╭─ ENTRIES SUPPLIED

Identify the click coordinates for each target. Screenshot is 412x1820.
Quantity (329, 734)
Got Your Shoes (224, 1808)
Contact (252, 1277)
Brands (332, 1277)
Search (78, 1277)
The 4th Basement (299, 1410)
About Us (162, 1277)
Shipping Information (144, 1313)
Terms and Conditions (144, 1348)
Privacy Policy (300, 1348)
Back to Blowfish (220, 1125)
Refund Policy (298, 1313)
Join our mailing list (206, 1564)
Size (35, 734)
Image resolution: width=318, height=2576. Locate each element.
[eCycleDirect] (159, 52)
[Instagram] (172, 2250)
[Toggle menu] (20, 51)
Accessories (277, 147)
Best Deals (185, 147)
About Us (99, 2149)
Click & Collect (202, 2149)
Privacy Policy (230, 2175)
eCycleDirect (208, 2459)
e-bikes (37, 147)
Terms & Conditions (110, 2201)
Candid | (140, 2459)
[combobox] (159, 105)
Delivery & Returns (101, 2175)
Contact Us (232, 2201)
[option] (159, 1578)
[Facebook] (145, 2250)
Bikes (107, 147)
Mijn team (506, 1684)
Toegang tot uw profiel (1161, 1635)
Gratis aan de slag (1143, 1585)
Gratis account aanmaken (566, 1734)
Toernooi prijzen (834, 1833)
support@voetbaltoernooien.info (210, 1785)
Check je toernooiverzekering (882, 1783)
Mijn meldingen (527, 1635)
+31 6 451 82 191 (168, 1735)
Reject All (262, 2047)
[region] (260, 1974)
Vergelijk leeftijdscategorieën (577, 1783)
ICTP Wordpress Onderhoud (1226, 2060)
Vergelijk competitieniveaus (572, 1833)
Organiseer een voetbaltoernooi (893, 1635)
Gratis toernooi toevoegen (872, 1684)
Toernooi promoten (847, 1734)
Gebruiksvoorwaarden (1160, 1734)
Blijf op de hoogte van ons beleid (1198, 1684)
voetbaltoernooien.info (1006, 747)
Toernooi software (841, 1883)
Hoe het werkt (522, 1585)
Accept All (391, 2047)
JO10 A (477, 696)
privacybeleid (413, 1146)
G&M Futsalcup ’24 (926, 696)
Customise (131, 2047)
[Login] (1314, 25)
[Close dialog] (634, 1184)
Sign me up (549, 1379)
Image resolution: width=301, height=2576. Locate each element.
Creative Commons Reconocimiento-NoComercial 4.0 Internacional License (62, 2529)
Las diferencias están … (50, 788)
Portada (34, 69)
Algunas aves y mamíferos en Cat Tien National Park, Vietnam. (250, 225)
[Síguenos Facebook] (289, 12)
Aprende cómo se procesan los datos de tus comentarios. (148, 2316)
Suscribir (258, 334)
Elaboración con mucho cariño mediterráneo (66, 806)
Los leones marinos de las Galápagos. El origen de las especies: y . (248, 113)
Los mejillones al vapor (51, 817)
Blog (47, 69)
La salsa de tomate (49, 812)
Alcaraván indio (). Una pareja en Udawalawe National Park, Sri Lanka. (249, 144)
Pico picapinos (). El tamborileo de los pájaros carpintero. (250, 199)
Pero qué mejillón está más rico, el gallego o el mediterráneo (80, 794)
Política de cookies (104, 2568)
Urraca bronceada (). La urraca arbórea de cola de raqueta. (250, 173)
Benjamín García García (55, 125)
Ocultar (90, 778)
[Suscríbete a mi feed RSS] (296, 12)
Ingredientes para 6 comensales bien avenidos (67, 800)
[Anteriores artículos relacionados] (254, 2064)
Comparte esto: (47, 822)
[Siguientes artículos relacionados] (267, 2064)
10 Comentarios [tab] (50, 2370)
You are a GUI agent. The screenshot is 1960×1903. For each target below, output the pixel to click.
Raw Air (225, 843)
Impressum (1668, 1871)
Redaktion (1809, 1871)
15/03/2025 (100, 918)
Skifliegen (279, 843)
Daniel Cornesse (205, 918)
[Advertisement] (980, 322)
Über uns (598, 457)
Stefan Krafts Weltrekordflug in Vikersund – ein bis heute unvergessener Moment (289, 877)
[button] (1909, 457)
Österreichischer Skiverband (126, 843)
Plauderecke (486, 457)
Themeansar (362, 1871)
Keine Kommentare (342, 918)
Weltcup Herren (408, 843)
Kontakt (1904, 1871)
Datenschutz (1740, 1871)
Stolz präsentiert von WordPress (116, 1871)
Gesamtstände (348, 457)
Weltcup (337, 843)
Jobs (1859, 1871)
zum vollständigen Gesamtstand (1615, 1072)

╰─

§ **WHAT YOU NEED TO DO**
Set down every entry again, word for word.

§ **EXERCISE OUTPUT**
Identify the click coordinates for each target. Screenshot is 412x1820.
Quantity (329, 734)
Got Your Shoes (224, 1808)
Contact (252, 1277)
Brands (332, 1277)
Search (78, 1277)
The 4th Basement (299, 1410)
About Us (162, 1277)
Shipping Information (144, 1313)
Terms and Conditions (144, 1348)
Privacy Policy (300, 1348)
Back to Blowfish (220, 1125)
Refund Policy (298, 1313)
Join our mailing list (206, 1564)
Size (35, 734)
Image resolution: width=318, height=2576. Locate each element.
[eCycleDirect] (159, 52)
[Instagram] (172, 2250)
[Toggle menu] (20, 51)
Accessories (277, 147)
Best Deals (185, 147)
About Us (99, 2149)
Click & Collect (202, 2149)
Privacy Policy (230, 2175)
eCycleDirect (208, 2459)
e-bikes (37, 147)
Terms & Conditions (110, 2201)
Candid | (140, 2459)
[combobox] (159, 105)
Delivery & Returns (101, 2175)
Contact Us (232, 2201)
[option] (159, 1578)
[Facebook] (145, 2250)
Bikes (107, 147)
Mijn team (506, 1684)
Toegang tot uw profiel (1161, 1635)
Gratis aan de slag (1143, 1585)
Gratis account aanmaken (566, 1734)
Toernooi prijzen (834, 1833)
support@voetbaltoernooien.info (210, 1785)
Check je toernooiverzekering (882, 1783)
Mijn meldingen (527, 1635)
+31 6 451 82 191 (168, 1735)
Reject All (262, 2047)
[region] (260, 1974)
Vergelijk leeftijdscategorieën (577, 1783)
ICTP Wordpress Onderhoud (1226, 2060)
Vergelijk competitieniveaus (572, 1833)
Organiseer een voetbaltoernooi (893, 1635)
Gratis toernooi toevoegen (872, 1684)
Toernooi promoten (847, 1734)
Gebruiksvoorwaarden (1160, 1734)
Blijf op de hoogte van ons beleid (1198, 1684)
voetbaltoernooien.info (1006, 747)
Toernooi software (841, 1883)
Hoe het werkt (522, 1585)
Accept All (391, 2047)
JO10 A (477, 696)
privacybeleid (413, 1146)
G&M Futsalcup ’24 (926, 696)
Customise (131, 2047)
[Login] (1314, 25)
[Close dialog] (634, 1184)
Sign me up (549, 1379)
Image resolution: width=301, height=2576. Locate each element.
Creative Commons Reconocimiento-NoComercial 4.0 Internacional License (62, 2529)
Las diferencias están … (50, 788)
Portada (34, 69)
Algunas aves y mamíferos en Cat Tien National Park, Vietnam. (250, 225)
[Síguenos Facebook] (289, 12)
Aprende cómo se procesan los datos de tus comentarios. (148, 2316)
Suscribir (258, 334)
Elaboración con mucho cariño mediterráneo (66, 806)
Los leones marinos de las Galápagos. El origen de las especies: y . (248, 113)
Los mejillones al vapor (51, 817)
Blog (47, 69)
La salsa de tomate (49, 812)
Alcaraván indio (). Una pareja en Udawalawe National Park, Sri Lanka. (249, 144)
Pico picapinos (). El tamborileo de los pájaros carpintero. (250, 199)
Pero qué mejillón está más rico, el gallego o el mediterráneo (80, 794)
Política de cookies (104, 2568)
Urraca bronceada (). La urraca arbórea de cola de raqueta. (250, 173)
Benjamín García García (55, 125)
Ocultar (90, 778)
[Suscríbete a mi feed RSS] (296, 12)
Ingredientes para 6 comensales bien avenidos (67, 800)
[Anteriores artículos relacionados] (254, 2064)
Comparte esto: (47, 822)
[Siguientes artículos relacionados] (267, 2064)
10 Comentarios [tab] (50, 2370)
You are a GUI agent. The screenshot is 1960×1903. For each target below, output the pixel to click.
Raw Air (225, 843)
Impressum (1668, 1871)
Redaktion (1809, 1871)
15/03/2025 (100, 918)
Skifliegen (279, 843)
Daniel Cornesse (205, 918)
[Advertisement] (980, 322)
Über uns (598, 457)
Stefan Krafts Weltrekordflug in Vikersund – ein bis heute unvergessener Moment (289, 877)
[button] (1909, 457)
Österreichischer Skiverband (126, 843)
Plauderecke (486, 457)
Themeansar (362, 1871)
Keine Kommentare (342, 918)
Weltcup Herren (408, 843)
Kontakt (1904, 1871)
Datenschutz (1740, 1871)
Stolz präsentiert von WordPress (116, 1871)
Gesamtstände (348, 457)
Weltcup (337, 843)
Jobs (1859, 1871)
zum vollständigen Gesamtstand (1615, 1072)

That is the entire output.